Le navire qui bloquait le canal de Suez a été remis à flot, au soulagement des habitants de toute la région. Pour y parvenir, de nombreux marins et ouvriers ont travaillé d’arrache-pied et les autorités locales se sont engagées avec force. On peut espérer que la parabole s’appliquera au dossier Suisse-UE. Bloqué depuis deux ans, il empêche le développement d’importants partenariats: mise à jour des obstacles techniques au commerce (dans le cadre de l’Accord de reconnaissance mutuelle ARM), participation au programme de recherche Horizon Europe et au programme Erasmus, reconnaissance boursière, coopération dans le domaine de la santé, accord électricité…

Pourtant, il y a une différence notable. Alors que sur les berges égyptiennes on s’activait avec énergie pour débloquer le navire et éviter que le canal ne devienne une impasse, en Suisse on voit d’importants acteurs qui ont baissé les bras.

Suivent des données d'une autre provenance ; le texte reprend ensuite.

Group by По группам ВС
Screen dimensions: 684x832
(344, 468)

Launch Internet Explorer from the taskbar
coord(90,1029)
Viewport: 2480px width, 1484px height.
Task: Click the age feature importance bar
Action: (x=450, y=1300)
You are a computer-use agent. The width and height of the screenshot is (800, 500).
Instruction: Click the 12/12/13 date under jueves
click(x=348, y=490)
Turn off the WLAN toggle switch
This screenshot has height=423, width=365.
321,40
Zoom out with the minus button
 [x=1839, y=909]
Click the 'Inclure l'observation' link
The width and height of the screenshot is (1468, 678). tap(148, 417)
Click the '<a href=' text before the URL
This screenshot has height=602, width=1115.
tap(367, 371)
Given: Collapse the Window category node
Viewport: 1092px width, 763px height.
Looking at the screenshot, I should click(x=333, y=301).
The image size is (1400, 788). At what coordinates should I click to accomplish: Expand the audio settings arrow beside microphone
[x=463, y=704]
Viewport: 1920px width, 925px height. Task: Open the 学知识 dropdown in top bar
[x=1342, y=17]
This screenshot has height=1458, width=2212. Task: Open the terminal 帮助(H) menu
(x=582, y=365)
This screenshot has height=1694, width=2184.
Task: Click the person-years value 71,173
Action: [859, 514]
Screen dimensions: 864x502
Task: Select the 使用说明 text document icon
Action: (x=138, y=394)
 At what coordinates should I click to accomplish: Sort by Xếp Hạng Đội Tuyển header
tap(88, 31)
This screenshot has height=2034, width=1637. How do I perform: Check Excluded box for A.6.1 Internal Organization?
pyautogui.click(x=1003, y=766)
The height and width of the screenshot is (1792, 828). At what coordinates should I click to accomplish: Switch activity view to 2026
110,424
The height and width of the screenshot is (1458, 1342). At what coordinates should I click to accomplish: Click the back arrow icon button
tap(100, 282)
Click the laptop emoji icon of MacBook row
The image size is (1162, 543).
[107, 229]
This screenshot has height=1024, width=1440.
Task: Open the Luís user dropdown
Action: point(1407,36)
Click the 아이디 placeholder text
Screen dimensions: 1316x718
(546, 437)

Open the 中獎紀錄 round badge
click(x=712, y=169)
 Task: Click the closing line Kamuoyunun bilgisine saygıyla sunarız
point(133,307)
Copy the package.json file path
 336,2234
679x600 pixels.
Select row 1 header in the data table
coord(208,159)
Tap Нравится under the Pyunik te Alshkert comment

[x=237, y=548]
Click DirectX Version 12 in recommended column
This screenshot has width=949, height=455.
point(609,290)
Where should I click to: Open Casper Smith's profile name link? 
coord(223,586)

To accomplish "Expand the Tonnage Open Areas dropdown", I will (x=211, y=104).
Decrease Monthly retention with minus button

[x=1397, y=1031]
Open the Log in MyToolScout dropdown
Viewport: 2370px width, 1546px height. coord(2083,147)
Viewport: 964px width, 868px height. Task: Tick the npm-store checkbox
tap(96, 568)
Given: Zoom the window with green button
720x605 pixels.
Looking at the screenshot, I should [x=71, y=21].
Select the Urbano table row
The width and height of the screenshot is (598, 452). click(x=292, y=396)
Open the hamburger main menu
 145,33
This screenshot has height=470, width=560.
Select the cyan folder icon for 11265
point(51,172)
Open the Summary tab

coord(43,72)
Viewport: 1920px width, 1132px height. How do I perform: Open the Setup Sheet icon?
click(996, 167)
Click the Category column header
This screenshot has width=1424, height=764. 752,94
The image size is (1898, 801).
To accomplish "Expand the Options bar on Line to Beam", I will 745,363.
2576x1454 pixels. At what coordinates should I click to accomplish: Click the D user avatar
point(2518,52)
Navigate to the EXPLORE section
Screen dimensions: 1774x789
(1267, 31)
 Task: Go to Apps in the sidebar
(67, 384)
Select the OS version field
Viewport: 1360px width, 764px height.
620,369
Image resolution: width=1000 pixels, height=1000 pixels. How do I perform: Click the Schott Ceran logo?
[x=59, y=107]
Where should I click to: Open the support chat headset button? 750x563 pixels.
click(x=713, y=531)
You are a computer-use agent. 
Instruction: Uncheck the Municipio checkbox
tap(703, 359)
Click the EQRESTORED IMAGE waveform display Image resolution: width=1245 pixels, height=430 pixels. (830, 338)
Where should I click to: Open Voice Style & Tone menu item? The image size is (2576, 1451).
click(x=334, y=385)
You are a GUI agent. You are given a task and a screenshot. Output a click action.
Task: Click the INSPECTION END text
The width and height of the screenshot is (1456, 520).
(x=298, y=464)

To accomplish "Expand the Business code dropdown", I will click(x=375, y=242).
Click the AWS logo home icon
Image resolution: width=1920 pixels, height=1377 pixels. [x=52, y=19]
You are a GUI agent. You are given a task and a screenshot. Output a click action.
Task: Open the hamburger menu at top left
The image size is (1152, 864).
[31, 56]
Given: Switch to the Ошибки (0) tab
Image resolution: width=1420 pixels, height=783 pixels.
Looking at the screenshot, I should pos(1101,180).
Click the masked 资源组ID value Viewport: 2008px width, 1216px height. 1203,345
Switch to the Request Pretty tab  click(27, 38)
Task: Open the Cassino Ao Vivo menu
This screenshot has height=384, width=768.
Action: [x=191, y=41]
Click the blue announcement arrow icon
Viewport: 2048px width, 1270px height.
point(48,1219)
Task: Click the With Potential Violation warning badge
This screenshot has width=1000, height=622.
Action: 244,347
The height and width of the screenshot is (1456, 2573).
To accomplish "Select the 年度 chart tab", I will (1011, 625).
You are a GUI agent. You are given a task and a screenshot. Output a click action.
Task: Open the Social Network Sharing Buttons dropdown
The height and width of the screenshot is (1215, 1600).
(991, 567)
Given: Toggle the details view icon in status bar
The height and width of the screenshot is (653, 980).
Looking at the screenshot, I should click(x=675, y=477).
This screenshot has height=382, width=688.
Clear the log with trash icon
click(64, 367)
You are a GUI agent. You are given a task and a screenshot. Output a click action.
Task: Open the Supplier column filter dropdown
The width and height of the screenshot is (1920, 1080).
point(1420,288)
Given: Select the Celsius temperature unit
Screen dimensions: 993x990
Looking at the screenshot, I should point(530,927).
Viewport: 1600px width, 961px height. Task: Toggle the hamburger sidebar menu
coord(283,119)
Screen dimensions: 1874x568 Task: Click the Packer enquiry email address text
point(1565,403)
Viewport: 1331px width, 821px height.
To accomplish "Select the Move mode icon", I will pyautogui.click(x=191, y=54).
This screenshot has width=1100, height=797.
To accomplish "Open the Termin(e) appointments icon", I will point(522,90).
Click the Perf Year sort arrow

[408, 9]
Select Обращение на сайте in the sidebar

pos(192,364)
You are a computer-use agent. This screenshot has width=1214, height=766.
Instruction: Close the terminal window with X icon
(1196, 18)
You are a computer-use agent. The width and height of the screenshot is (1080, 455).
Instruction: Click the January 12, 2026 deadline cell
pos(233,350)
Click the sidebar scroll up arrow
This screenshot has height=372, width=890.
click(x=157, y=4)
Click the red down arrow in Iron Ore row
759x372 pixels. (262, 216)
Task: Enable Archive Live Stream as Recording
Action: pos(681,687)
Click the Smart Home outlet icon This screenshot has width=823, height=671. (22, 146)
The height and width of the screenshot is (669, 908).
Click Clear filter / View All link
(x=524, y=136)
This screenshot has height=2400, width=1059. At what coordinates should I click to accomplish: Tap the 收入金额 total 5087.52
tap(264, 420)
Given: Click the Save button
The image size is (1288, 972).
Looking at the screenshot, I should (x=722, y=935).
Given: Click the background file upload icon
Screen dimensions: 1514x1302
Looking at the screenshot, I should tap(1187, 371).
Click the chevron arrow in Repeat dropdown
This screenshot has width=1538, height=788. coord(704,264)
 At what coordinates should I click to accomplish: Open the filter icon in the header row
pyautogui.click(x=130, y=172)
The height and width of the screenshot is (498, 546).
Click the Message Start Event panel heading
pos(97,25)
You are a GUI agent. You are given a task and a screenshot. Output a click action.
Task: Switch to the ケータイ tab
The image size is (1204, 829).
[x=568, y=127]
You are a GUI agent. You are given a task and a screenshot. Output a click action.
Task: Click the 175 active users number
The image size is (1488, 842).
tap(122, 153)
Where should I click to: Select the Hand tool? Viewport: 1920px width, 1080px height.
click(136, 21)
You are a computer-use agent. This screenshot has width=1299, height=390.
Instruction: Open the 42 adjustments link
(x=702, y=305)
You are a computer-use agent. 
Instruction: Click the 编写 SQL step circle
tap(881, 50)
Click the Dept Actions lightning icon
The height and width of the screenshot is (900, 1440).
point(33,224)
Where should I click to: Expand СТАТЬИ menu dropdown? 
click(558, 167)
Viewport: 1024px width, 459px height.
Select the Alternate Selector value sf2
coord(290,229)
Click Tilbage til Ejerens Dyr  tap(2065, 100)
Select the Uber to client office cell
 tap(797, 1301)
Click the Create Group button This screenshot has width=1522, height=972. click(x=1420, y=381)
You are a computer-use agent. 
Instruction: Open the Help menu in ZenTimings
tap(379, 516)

Ils annoncent sans débattre des conséquences qu’il faudra renoncer à l’accord-cadre. Par peur de ne pas gagner, ils préfèrent être sûrs de perdre et renoncent à mener le débat – et le combat. C’est là que l’analogie devient inquiétante: ces défaitistes, alliés aux souverainistes, acceptent ainsi que le canal d’échange de la voie bilatérale devienne une impasse. Ils proposent de renoncer, sans autre forme de procès, à la prospérité future du pays. Rien de moins.